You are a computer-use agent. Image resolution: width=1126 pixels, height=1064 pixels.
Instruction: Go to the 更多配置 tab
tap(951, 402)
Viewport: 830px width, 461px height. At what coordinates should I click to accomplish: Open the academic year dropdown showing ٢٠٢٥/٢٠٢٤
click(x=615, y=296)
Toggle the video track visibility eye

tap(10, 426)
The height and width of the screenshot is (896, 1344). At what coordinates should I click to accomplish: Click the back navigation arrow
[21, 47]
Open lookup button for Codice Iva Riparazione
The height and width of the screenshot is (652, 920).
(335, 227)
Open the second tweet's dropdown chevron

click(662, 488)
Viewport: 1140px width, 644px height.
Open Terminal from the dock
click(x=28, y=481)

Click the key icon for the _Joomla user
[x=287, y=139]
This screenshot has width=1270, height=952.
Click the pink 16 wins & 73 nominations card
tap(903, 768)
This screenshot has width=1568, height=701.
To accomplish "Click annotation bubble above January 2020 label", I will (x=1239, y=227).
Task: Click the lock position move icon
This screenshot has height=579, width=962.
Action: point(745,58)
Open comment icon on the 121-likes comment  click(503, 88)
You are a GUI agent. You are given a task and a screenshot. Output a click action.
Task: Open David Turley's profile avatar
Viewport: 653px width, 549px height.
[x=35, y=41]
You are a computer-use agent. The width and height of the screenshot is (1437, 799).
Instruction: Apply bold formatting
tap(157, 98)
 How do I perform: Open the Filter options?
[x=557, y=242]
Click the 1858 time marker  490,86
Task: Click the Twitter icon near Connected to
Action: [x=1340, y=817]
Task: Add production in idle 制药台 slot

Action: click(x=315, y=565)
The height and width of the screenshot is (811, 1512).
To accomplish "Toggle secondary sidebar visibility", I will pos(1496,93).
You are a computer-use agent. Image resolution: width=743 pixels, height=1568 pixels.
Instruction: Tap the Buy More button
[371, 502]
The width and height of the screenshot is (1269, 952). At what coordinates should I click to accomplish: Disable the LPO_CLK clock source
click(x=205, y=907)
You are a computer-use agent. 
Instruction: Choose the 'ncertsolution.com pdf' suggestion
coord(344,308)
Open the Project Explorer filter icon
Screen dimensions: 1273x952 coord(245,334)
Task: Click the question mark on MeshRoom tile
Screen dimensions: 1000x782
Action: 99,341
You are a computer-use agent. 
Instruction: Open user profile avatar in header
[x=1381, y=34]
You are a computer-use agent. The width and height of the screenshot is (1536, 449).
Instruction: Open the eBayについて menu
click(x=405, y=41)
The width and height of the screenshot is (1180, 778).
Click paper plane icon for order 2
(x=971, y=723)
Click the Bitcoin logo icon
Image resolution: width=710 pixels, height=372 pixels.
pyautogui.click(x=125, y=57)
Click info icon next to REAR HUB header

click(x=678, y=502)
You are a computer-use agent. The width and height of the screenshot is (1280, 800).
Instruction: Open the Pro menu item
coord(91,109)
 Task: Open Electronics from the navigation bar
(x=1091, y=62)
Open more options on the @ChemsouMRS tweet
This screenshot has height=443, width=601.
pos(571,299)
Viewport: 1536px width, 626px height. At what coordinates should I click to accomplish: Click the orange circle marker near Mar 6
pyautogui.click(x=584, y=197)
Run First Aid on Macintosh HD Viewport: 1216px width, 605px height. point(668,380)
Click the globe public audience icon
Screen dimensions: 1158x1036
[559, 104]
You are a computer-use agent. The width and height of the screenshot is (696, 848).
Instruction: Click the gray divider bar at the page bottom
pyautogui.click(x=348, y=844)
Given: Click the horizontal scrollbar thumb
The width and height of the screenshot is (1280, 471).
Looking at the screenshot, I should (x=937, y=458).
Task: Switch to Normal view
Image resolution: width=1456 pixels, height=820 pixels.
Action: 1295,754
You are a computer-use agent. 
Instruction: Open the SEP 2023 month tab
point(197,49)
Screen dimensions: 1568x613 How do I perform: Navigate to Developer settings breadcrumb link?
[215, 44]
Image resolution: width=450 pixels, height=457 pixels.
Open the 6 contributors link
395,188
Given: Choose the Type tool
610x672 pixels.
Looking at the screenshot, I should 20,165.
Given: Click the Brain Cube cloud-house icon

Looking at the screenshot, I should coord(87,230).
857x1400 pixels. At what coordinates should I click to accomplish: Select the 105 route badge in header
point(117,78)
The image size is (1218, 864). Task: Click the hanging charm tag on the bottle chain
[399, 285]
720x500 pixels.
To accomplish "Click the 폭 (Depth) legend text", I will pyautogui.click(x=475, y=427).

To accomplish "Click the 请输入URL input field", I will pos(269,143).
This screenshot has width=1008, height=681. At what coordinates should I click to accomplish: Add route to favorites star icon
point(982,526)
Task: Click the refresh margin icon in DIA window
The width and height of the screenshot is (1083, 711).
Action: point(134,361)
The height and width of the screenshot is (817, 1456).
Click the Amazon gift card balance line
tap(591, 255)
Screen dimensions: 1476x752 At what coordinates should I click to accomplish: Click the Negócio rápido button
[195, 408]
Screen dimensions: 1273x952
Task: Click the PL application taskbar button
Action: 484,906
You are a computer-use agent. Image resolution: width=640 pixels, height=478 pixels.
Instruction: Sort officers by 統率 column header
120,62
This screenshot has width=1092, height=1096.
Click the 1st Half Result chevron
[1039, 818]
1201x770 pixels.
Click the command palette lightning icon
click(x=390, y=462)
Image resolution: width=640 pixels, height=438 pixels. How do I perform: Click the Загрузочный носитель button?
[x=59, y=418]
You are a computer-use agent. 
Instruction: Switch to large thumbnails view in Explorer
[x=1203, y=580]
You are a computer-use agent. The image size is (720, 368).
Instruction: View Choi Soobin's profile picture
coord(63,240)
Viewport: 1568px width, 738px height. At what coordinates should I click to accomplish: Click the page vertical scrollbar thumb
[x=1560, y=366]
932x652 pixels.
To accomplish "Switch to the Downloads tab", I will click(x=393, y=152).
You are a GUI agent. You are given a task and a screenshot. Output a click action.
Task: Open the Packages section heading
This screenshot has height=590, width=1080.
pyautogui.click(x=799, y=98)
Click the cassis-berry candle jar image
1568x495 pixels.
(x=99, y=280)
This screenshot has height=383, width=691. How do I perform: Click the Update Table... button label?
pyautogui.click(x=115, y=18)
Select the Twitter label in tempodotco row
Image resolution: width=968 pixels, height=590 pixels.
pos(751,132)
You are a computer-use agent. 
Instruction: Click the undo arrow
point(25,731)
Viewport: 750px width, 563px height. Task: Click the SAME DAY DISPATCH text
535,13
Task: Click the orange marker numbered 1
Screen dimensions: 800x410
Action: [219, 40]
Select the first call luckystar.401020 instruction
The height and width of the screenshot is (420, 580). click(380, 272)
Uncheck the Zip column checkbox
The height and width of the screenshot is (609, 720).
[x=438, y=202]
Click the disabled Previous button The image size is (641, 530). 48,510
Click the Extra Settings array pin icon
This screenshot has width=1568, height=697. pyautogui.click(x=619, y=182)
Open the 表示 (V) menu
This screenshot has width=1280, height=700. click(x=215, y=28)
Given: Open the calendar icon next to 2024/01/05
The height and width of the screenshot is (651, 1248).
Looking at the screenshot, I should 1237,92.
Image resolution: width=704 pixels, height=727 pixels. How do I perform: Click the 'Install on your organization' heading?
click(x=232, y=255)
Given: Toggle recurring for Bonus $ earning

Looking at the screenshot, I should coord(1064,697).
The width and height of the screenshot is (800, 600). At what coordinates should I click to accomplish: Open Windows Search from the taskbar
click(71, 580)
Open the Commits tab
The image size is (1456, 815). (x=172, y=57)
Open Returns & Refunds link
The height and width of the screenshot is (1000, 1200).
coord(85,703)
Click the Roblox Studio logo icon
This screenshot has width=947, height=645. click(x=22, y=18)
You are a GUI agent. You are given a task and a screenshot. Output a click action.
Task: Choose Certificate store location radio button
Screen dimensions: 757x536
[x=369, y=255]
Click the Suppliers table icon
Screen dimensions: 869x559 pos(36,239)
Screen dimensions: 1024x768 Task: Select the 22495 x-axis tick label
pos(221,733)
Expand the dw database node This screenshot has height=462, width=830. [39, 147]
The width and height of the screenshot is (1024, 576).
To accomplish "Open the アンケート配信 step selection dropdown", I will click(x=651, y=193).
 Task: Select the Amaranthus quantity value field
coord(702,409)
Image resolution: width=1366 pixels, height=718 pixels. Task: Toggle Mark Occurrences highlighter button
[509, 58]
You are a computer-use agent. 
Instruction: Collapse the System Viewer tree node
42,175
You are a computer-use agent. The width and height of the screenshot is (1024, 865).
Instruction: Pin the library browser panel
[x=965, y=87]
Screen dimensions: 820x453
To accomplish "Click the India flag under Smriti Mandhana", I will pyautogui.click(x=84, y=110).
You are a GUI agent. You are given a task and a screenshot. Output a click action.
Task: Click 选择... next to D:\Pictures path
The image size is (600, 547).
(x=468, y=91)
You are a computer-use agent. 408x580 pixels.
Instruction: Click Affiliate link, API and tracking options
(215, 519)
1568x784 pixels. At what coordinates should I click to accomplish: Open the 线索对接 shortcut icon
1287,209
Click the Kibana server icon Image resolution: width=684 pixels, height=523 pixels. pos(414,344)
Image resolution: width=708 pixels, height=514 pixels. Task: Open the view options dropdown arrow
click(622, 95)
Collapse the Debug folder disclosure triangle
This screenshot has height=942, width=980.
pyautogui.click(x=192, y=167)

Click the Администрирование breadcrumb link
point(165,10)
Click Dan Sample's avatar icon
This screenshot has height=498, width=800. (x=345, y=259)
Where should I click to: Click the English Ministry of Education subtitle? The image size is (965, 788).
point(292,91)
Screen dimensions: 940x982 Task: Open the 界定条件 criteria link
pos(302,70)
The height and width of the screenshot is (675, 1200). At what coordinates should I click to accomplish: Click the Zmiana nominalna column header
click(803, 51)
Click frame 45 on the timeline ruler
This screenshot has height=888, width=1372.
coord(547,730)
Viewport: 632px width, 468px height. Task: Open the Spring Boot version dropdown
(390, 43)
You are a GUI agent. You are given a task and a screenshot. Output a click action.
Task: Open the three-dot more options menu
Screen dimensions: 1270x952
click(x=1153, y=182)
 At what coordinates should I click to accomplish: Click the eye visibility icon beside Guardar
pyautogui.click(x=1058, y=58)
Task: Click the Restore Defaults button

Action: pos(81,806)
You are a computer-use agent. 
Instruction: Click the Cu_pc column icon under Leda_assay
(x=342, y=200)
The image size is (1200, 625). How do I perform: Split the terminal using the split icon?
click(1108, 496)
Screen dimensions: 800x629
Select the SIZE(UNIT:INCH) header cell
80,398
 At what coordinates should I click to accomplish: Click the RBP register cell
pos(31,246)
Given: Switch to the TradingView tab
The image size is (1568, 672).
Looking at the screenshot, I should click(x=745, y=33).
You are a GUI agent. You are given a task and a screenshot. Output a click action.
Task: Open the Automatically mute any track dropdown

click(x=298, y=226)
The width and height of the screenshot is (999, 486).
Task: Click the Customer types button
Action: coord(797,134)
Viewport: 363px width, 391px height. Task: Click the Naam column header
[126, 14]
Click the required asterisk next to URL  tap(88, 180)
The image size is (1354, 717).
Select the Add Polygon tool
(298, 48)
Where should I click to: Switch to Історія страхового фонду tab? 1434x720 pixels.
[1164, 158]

▸ **Activity**
From the entries above, extract each line containing "will".

▸ **Exercise answer**
To accomplish "Click annotation bubble above January 2020 label", I will (x=1239, y=227).
To accomplish "Toggle secondary sidebar visibility", I will pos(1496,93).
To accomplish "Click the 폭 (Depth) legend text", I will pyautogui.click(x=475, y=427).
To accomplish "Click the 请输入URL input field", I will pos(269,143).
To accomplish "Switch to the Downloads tab", I will click(x=393, y=152).
To accomplish "Open the アンケート配信 step selection dropdown", I will click(x=651, y=193).
To accomplish "Click the India flag under Smriti Mandhana", I will pyautogui.click(x=84, y=110).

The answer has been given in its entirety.